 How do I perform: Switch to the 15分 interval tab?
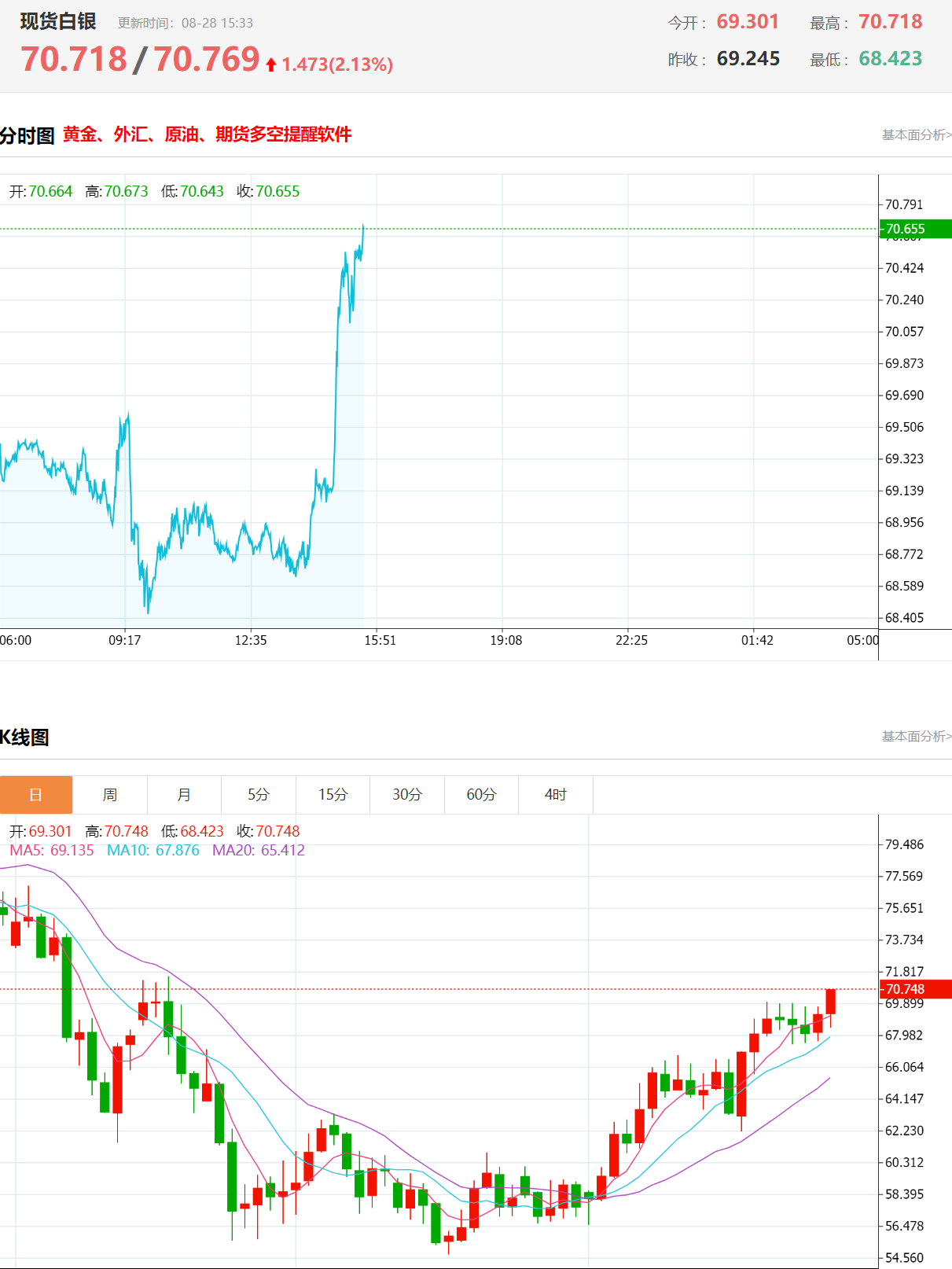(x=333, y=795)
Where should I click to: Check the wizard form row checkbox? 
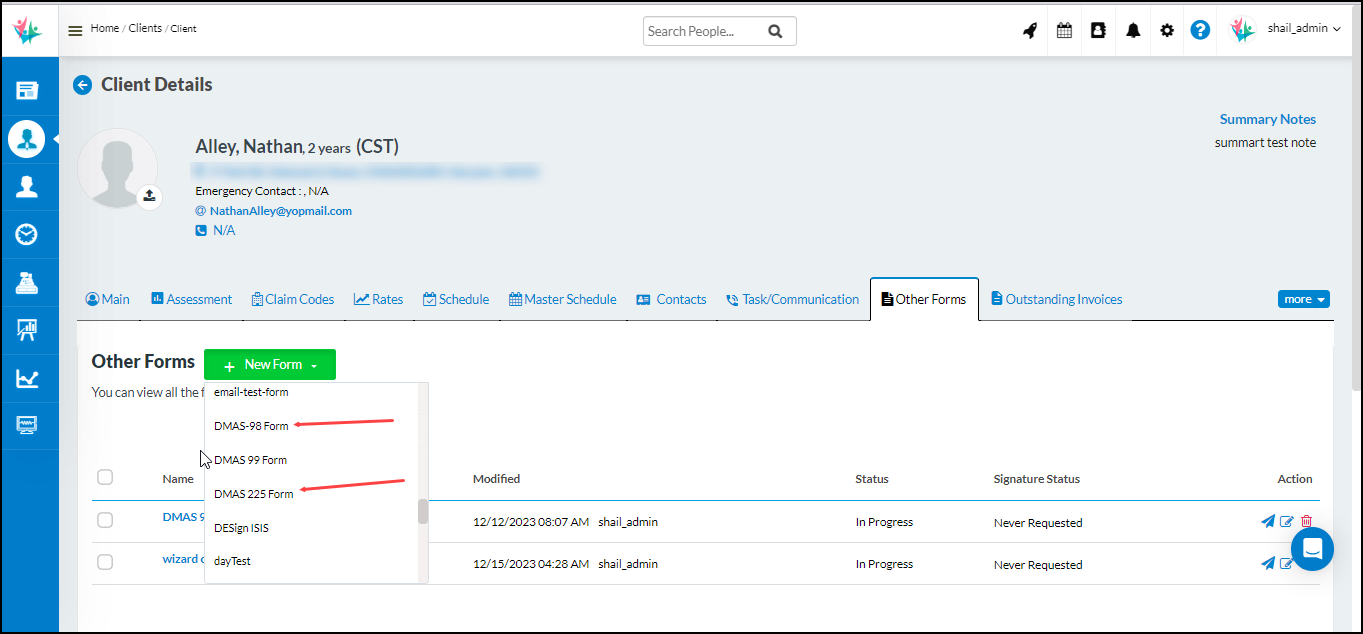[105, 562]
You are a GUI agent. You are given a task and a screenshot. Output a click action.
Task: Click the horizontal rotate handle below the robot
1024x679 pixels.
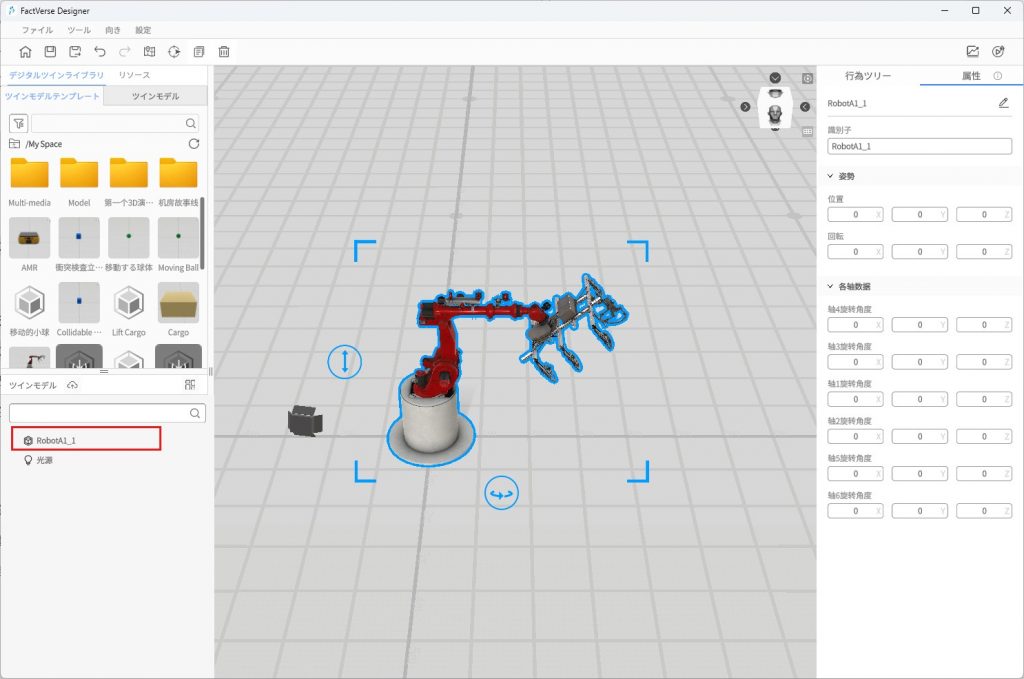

==

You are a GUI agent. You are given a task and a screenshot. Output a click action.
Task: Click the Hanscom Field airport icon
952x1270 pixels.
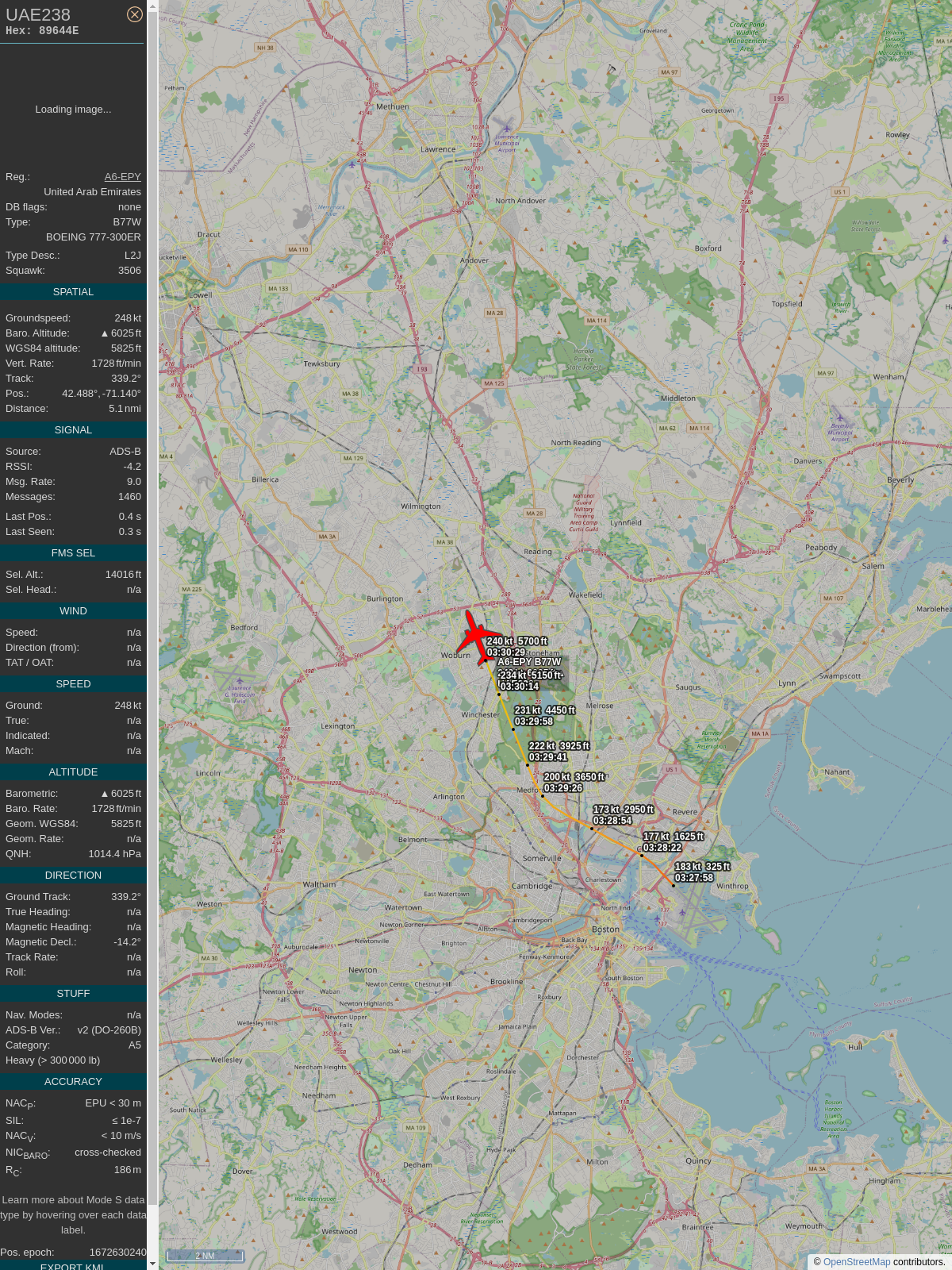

## WHAT YOU WILL DO
Return only the stretch above from the line containing "How do I perform: Switch" through the line containing "1024x679 pixels.", word for word and without pictures.

## SOLUTION TO THIS PROBLEM
 How do I perform: Switch to the 15分 interval tab?
(x=333, y=795)
Where should I click to: Check the wizard form row checkbox? 
[105, 562]
You are a GUI agent. You are given a task and a screenshot. Output a click action.
Task: Click the horizontal rotate handle below the robot
1024x679 pixels.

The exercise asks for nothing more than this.